The garden in early spring is full of promise; many plants are beginning to stir from their winter slumber, whilst others like Primroses and Pulmonaria are already in flower, and the fresh air is filled with scent from early flowering trees and shrubs. Their blossom provides essential food for early pollinators such as bumble bees which can be seen out and about on warm days. Here I look at a few of my favourites.

There are several Prunus (flowering cherry) that are at their peak during March. One of the very best is the Fuji cherry, P. incisa ‘Kojo-no-Mai’. Its wiry stems have a ‘zig zag’ appearance and are covered in masses of pearly pink flowers. This upright small tree is a good choice for a small garden or patio, slowly reaching about 2 metres, and can be container grown. Good autumn leaf colour is a bonus.

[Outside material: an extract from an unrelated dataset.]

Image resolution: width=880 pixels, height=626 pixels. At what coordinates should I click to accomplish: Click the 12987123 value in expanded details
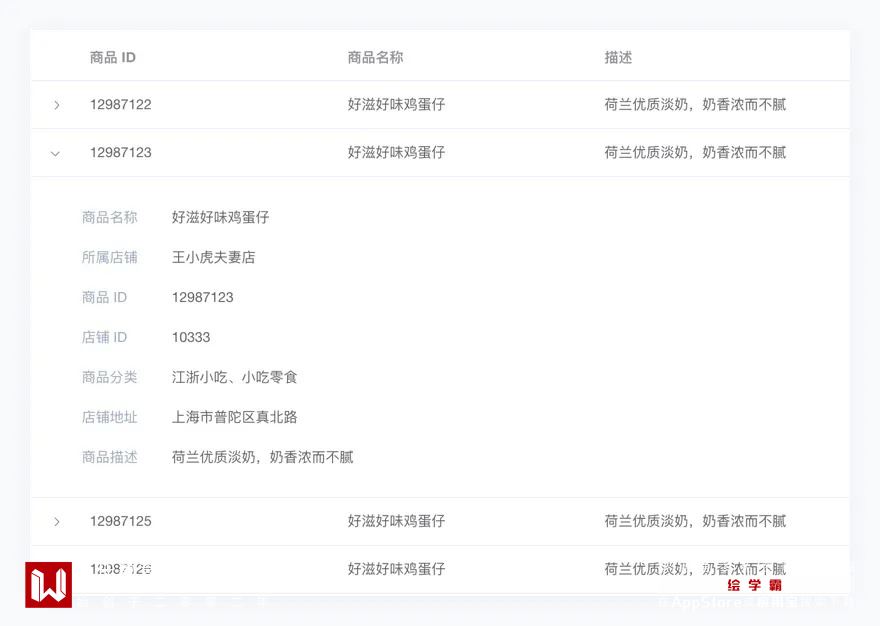coord(202,298)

Another small flowering cherry is P. mume ‘Beni Chidori’, also known as the Japanese apricot. I absolutely love the carmine pink flowers, as they have a heavenly almond scent. Borne in profusion along bare stems now, although often buds begin to open in February. The name translates as ‘Flight of the red Plovers’ which is quite lovely. Suitable for container growing and pruning annually after flowering maintains its shape.

Flowering Quince, Chaenomeles, is a good plant for many reasons. Superb flowers adorn its tangled branches now, it is tough as old boots, and grows practically anywhere, even in exposed areas. It can be trained as a wall shrub, and its spiny stems deter unwanted visitors. A relative of the culinary quince (Cydonia) the small hard fruit can also be used in recipes.

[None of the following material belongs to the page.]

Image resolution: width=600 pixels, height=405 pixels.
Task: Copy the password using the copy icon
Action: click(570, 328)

Try C. x Superba ‘Rowallane’, with large red flowers, a marvellous example of which can be found trained up the wall at the National Trust’s Knightshayes house in Devon. C. speciosa ‘Moerloosei’ is called the apple blossom quince as its bowl shaped, white tinged pink flowers do indeed closely resemble apple blossom. Very pretty and easy care. Prune Chaenomeles after flowering if necessary.

Stachyurus praecox is an unusual shrub not seen enough in gardens. A pity, as at this time of year bronzed stems are covered in long racemes of tiny primrose yellow bells, opening from buds formed in the previous autumn. Reaching around 2.5 to 3m in 10 years, Stachyurus is best planted in light, moist well drained soil, in neutral to acid soil.

My last selection is Forsythia. The vivid yellow flowers of Forsythia x intermedia ‘Lynwood Gold’ positively glow in low sun and it can be used as a wall shrub, freestanding or as a hedge. Cut out a few older stems after flowering to maintain its shape.

Jobs in the March Garden

• Deadhead daffodils and other spring flowering bulbs when flowers fade, removing the flower heads and seedpods behind them. Leave foliage to die back naturally, feeding occasionally, to ensure next year’s display.
• Lift and divide herbaceous perennials replanting the best pieces. Take the opportunity to change things around, clear perennial weeds and improve the soil with compost.
• Continue to plant summer flowering bulbs such as lilies and gladioli. Start them off in pots and pop the pot into the border later for instant colour.
• Prepare ground for laying turf which can be done now if the ground isn’t frozen. Lawn seed sowing is best left until April.
• Check pot grown plants and repot if root bound, using fresh compost.
• Divide clumps of snowdrops, replanting at the same depth elsewhere to increase stocks.
• First early potatoes can be planted in the second half of March, weather permitting.